Cet épisode est toutefois symbolique en effet d’une mutation profonde : les blogs sont entrés de plain-pieds dans la sphère médiatique de l’information, et les journalistes commencent à accepter de lâcher une part du monopole qu’ils prétendaient continuer à détenir en ce domaine. Eolas, sur ce sujet, a apporté un traitement réellement journalistique de cette information. La question du journalisme n’est pas une question de statut (et d’ailleurs la définition du statut des journalistes professionnels est une question de nature surtout économique, voire fiscale).
Les journalistes ont veillé depuis bien longtemps a cantonner la définition de leur profession dans un cadre étroitement corporatiste et profondément flou. Les blogs exercent une pression forte vers une redéfinition : enfin trouvera-t-on peut-être plus important de s’interroger sur qui « fait » du journalisme, plutôt que de se demander qui « est » journaliste (en se gardant bien de s’interroger sur ce qu’il fait réellement)…

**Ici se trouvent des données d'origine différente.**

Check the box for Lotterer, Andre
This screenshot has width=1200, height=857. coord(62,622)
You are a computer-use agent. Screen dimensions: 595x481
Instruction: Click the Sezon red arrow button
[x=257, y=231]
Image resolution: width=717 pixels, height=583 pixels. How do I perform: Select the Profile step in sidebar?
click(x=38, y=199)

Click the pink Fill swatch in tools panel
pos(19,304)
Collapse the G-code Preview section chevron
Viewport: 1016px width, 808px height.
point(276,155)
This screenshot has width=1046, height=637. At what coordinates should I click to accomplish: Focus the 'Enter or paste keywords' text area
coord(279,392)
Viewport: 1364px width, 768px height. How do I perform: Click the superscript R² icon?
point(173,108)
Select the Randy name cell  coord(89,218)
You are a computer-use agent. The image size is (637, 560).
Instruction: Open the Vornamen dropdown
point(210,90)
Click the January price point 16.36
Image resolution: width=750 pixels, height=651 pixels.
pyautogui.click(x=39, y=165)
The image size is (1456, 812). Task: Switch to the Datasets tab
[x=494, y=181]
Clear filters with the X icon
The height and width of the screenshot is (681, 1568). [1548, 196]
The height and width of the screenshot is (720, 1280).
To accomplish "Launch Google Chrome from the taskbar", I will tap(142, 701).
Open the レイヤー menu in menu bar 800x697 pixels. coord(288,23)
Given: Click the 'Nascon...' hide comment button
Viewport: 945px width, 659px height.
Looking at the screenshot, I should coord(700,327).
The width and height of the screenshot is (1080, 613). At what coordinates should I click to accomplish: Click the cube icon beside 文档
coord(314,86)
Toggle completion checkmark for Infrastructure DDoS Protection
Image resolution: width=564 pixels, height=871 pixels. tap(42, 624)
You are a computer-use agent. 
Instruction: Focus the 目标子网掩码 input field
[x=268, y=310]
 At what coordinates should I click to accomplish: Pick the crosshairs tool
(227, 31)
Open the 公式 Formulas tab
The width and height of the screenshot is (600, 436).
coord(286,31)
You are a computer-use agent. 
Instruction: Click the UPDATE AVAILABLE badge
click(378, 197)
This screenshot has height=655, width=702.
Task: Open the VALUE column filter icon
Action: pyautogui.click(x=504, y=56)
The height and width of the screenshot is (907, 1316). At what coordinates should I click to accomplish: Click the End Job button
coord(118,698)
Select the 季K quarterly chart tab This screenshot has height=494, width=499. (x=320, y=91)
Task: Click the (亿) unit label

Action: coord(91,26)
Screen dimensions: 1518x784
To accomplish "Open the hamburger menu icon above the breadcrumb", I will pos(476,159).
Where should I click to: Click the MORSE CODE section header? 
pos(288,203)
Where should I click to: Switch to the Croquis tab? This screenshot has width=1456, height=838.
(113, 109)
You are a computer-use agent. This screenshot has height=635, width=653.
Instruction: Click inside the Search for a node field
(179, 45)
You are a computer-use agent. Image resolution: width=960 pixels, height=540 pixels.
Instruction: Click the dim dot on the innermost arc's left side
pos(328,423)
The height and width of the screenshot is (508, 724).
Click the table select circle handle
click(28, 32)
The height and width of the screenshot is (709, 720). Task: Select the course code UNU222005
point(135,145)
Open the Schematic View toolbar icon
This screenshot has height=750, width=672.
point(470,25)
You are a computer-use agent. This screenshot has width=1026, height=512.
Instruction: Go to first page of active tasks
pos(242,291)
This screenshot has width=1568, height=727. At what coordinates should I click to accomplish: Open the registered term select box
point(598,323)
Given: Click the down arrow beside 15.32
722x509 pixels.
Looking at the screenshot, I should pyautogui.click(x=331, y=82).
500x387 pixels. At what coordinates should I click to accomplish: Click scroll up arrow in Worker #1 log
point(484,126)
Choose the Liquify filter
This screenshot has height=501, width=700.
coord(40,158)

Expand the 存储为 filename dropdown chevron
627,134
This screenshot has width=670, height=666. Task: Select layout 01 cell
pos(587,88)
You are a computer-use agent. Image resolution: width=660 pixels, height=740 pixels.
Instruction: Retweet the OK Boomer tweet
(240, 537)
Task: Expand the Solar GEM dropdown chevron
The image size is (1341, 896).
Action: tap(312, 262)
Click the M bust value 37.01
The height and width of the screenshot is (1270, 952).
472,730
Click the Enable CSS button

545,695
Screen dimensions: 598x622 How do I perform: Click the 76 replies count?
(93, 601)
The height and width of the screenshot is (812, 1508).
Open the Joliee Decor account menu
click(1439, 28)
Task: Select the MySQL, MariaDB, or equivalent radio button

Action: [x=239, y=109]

Mise à jour (lundi 16h00) : Guy Birembaum, sur lepost.fr, fait état de la navrante couverture de cette affaire par la version papier de Libération d’aujourd’hui, ce qui relativise mon propos. Donc, à part Le Monde et l’AFP, irréprochables, ce sont les rédactions web des journaux qui ont bien réagi (sauf Europe 1). Quant à la rédaction papier de Libération :
Guy Birenbaum : « Sans-papiers dénoncé ? 45 mots suffiront ! »
"Et voilà.
Une brève de 5,6 cm de large et 3,5 centimètres de haut (en comptant le titre), Page 18, sous un fait-divers. 45 mots. Pas de source claire. Pas de lien vers le blog d’Eolas. Aucune précision sur les faits.
Une misère.
Non, je vous vois venir… Il n’y a pas lieu de comparer la taille réservée à ce fait grave et celle réservée, il y a peu, dans le même journal, à la Présidente. Et surtout, rasurez-vous, moi, je ne vais pas jeter mon Libé à la poubelle.
Mais quand même, là, ça va finir par se voir…

Mise à jour 2 (même heure) : Eolas revient longuement sur cette affaire sur son blog, et donne la parole au président de l’ANAS, Association Nationale des Assistants de Services Sociaux, Laurent Puech :
- « Affaire de la dénonciation : la presse en parle »
- « Affaire de la dénonciation : l’analyse des professionnels »
J’en retiens les précisions suivantes :
- Maître Eolas a levé son pseudonymat auprès des journalistes (« nombreux », dit-il) qui sont venus vers lui, de manière à leur permettre de vérifier qu’il était bien avocat (une fois cette vérification effectuée, ils ont respecté ce pseudonymat en ligne).
- Eolas est l’éditeur de ce billet, son auteur est Anatole Turnaround (pseudonyme d’une personne dont Maître Eolas connaît l’identité).
- le président de l’Anas indique qu’« il convient de savoir que l’agence France Presse a attendu d’en visualiser la copie originale avant de rédiger une dépêche ».